2014-08-03 Thread Steven Barker

Steven Barker added the comment:

I've worked on this filecmp issue some more, and I have some new patches.

First up is a patch that only modifies the tests. It has one test that fails 
without the behavior patch. The test patch also modifies some other tests so 
that they will work after the behavior patch is applied. Notably, test_keyword 
had a some tests that would fail due to false negatives on shallow comparisons.
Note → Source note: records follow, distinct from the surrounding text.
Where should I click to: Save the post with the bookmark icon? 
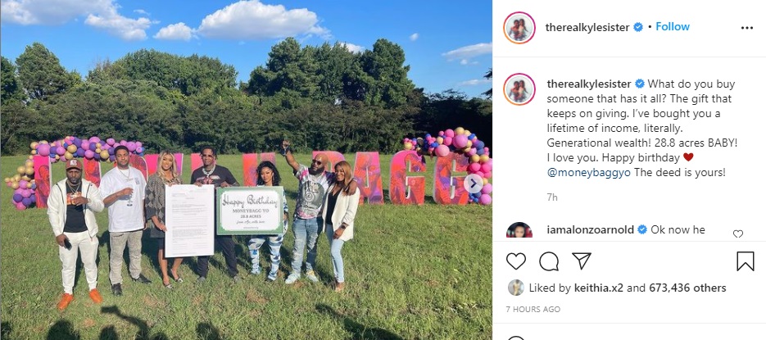coord(746,261)
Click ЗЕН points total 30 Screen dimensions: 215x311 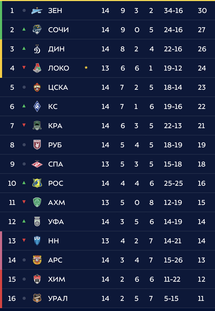click(202, 11)
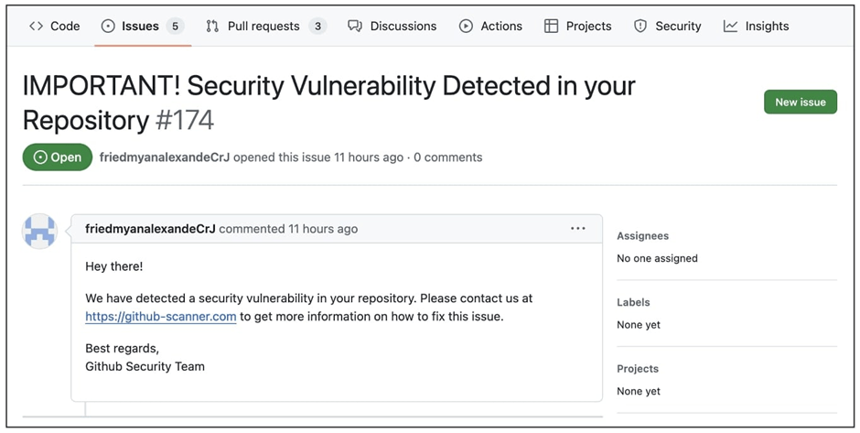Expand the Labels sidebar section
The width and height of the screenshot is (860, 433).
[633, 302]
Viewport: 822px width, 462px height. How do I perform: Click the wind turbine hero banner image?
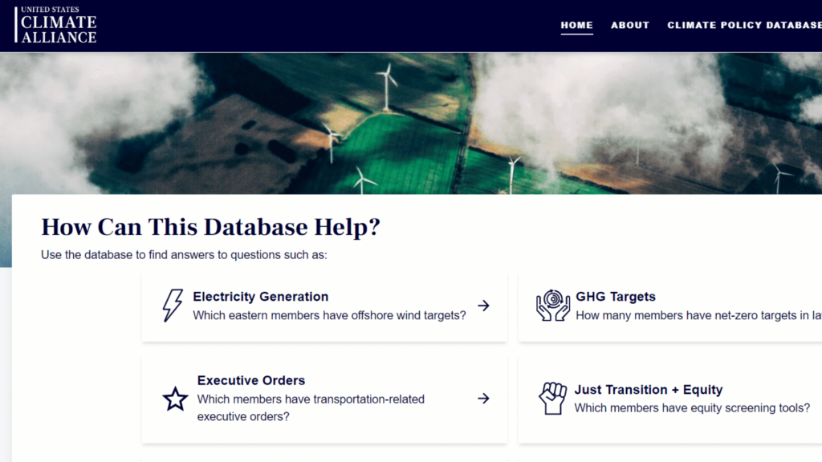(411, 120)
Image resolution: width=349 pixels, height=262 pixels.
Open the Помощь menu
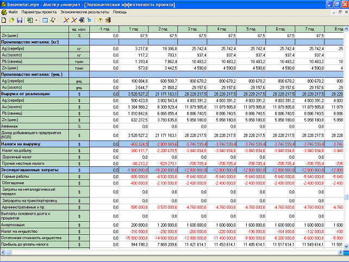coord(120,11)
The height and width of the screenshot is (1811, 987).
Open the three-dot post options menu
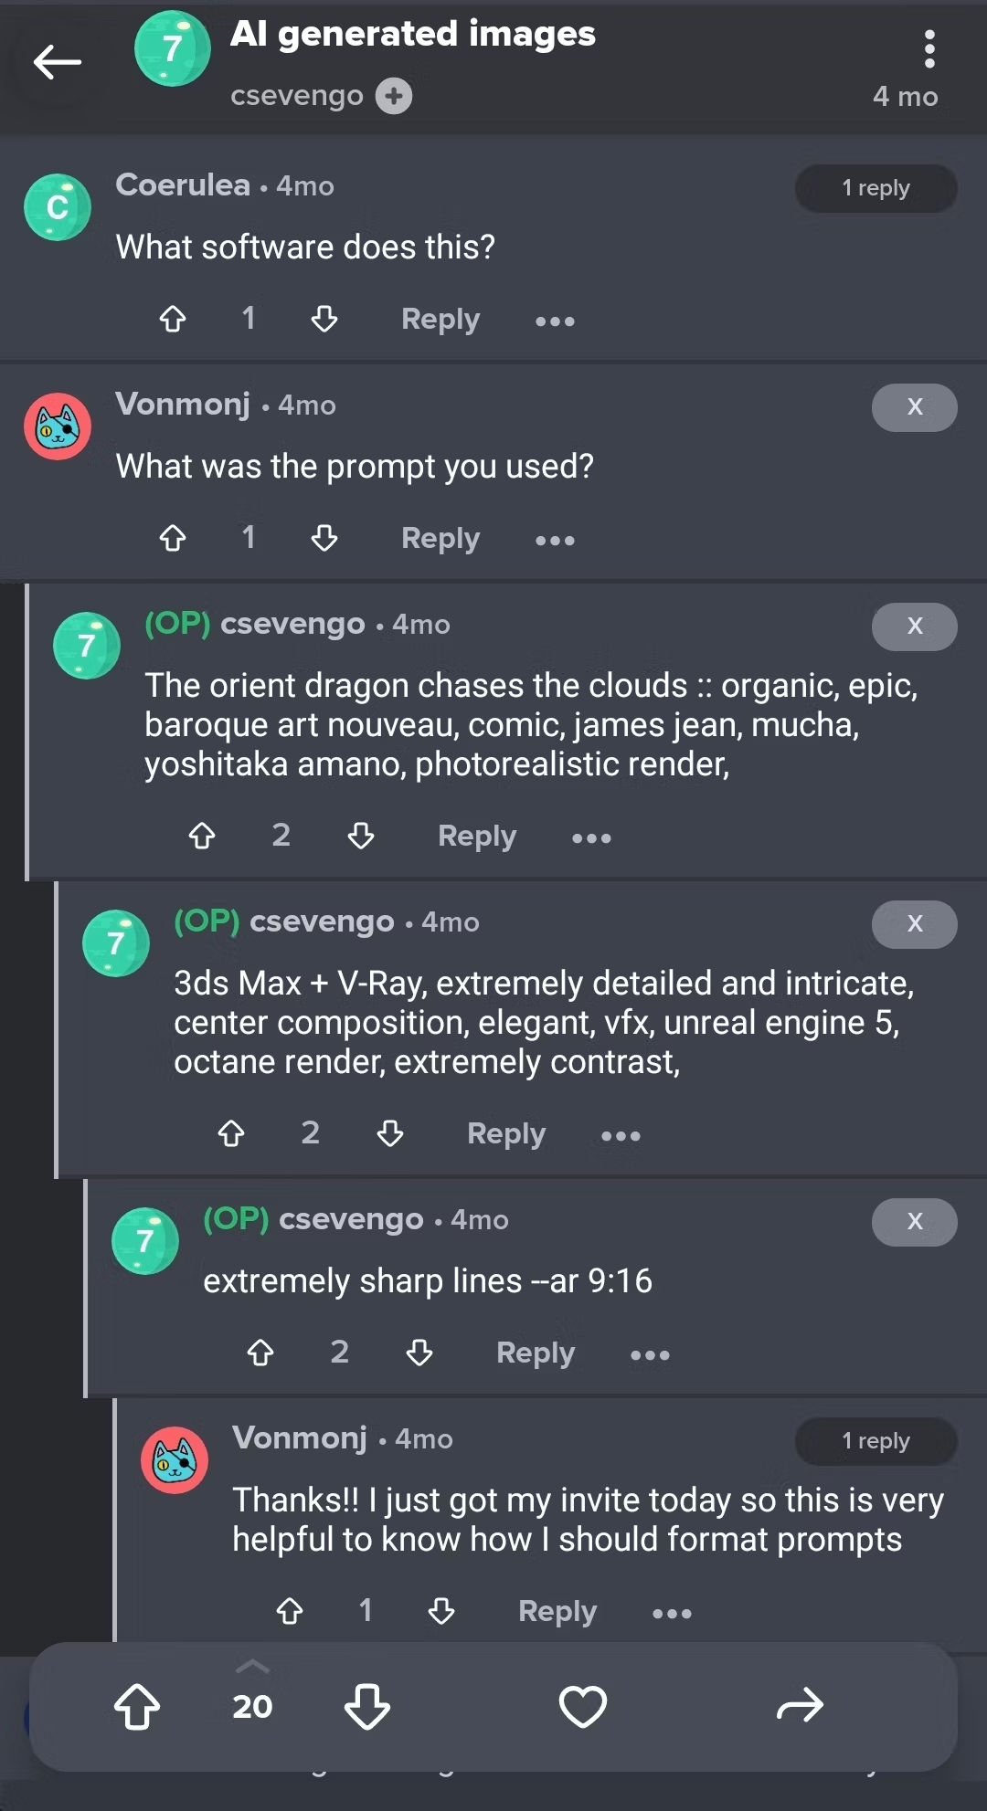point(929,49)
The second patch is the behavior and documentation changes required to actually 
fix this issue. This should be very simple to understand (the behavior change 
is only two lines of code, quoted in the discussion above). If you apply only 
this patch, you'll get several test failures, all due to false negative shallow 
comparisons (where two files have the same contents, but their stat signatures 
differ).

With these new patches, I think this issue is ready for a review, and 
eventually to be committed. The behavior change is simple and I think, 
obviously correct (assuming we want to risk breaking backwards compatibility). 
Perhaps my test code can be improved, but I don't think it's too bad.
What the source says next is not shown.